Beyond Binary Search: When Interpolation Beats Quaternary, Radix, and SIMD

You have a sorted array. Need to search it. std::lower_bound: O(log n), predictable, robust. This is the default solution. But my industry experience breeds skepticism. Every few months, a new paper, a new claim surfaces: a 2–3× speedup with interpolation search, Lemire’s quaternary dominance, or branchless radix claims. All backed by some measurements on some silicon. This demands real-world validation. So I built a test harness. I measured on actual hardware. Let’s see what held up.

The papers were wrong.

On uniform 32-bit data, interpolation is 1.3–1.5× faster than binary. That 2–3× from the literature? Not here. Not on this CPU. The problem: those papers measured on different hardware with different data. Uniform distributions are fantasy—real data clusters. I tested a normal distribution and interpolation tanked: 475× slower than binary. Radix search? A consistent 10–14× slowdown despite zero branches. Lemire’s quaternary? 2–7% slower than plain binary on Haswell, though newer CPUs might tell a different story.

= Record extracts =
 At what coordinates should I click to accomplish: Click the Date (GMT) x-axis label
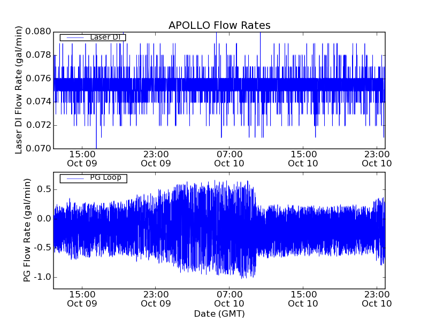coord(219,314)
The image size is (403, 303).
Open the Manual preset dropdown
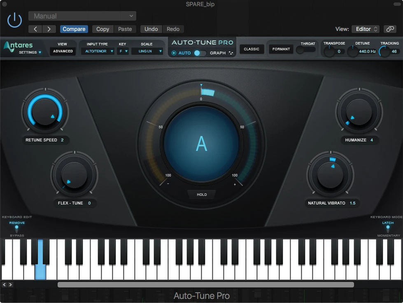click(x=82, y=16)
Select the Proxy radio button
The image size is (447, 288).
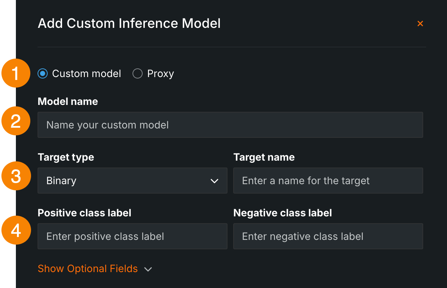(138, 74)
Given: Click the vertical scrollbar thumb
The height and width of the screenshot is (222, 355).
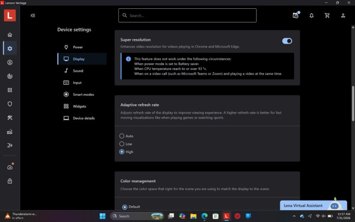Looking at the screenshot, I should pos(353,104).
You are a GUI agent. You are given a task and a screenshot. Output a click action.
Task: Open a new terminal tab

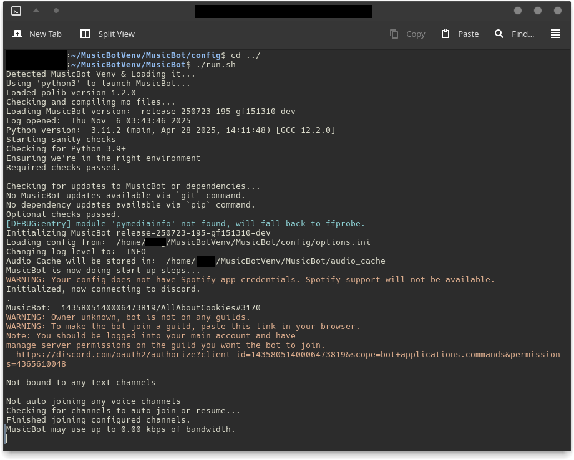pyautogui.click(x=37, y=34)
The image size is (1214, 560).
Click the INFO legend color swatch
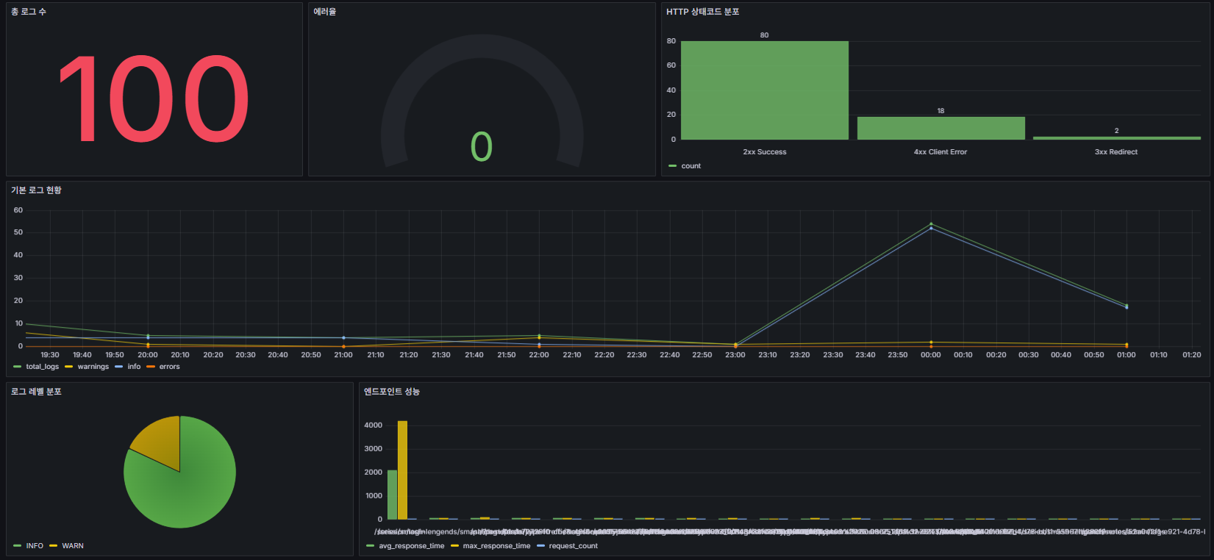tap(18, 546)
==
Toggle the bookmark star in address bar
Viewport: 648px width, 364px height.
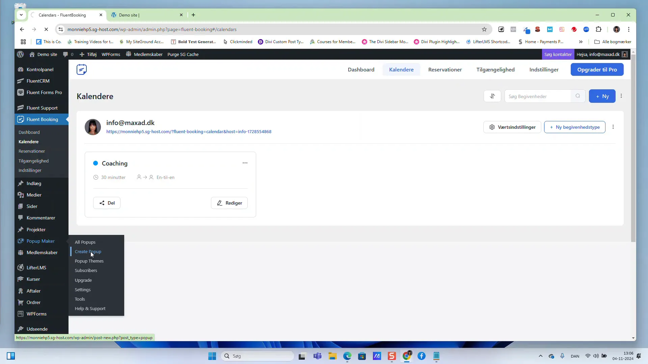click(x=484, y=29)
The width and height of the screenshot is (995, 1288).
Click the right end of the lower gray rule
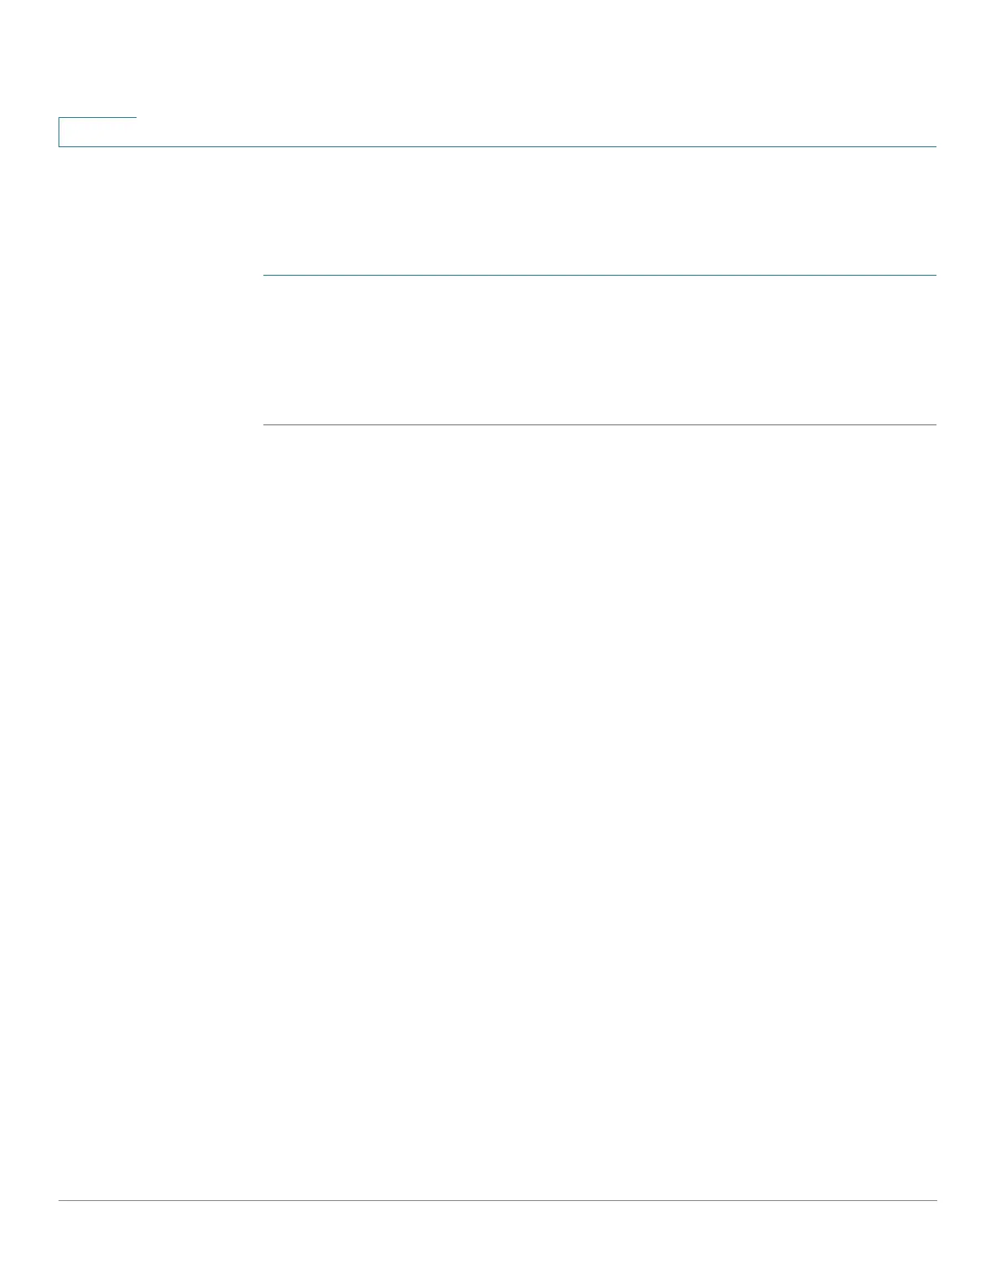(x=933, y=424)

= Task set =
A – In the search-algorithm article, how much slower than binary search was interpolation search on the normal distribution?
B – Transcribe part of the search-algorithm article word for word, beginning at the words "Beyond Binary Search: When" and stopping after "papers were wrong.".

= Solved problems =
A – 475× slower.

B –
Beyond Binary Search: When Interpolation Beats Quaternary, Radix, and SIMD

You have a sorted array. Need to search it. std::lower_bound: O(log n), predictable, robust. This is the default solution. But my industry experience breeds skepticism. Every few months, a new paper, a new claim surfaces: a 2–3× speedup with interpolation search, Lemire’s quaternary dominance, or branchless radix claims. All backed by some measurements on some silicon. This demands real-world validation. So I built a test harness. I measured on actual hardware. Let’s see what held up.

The papers were wrong.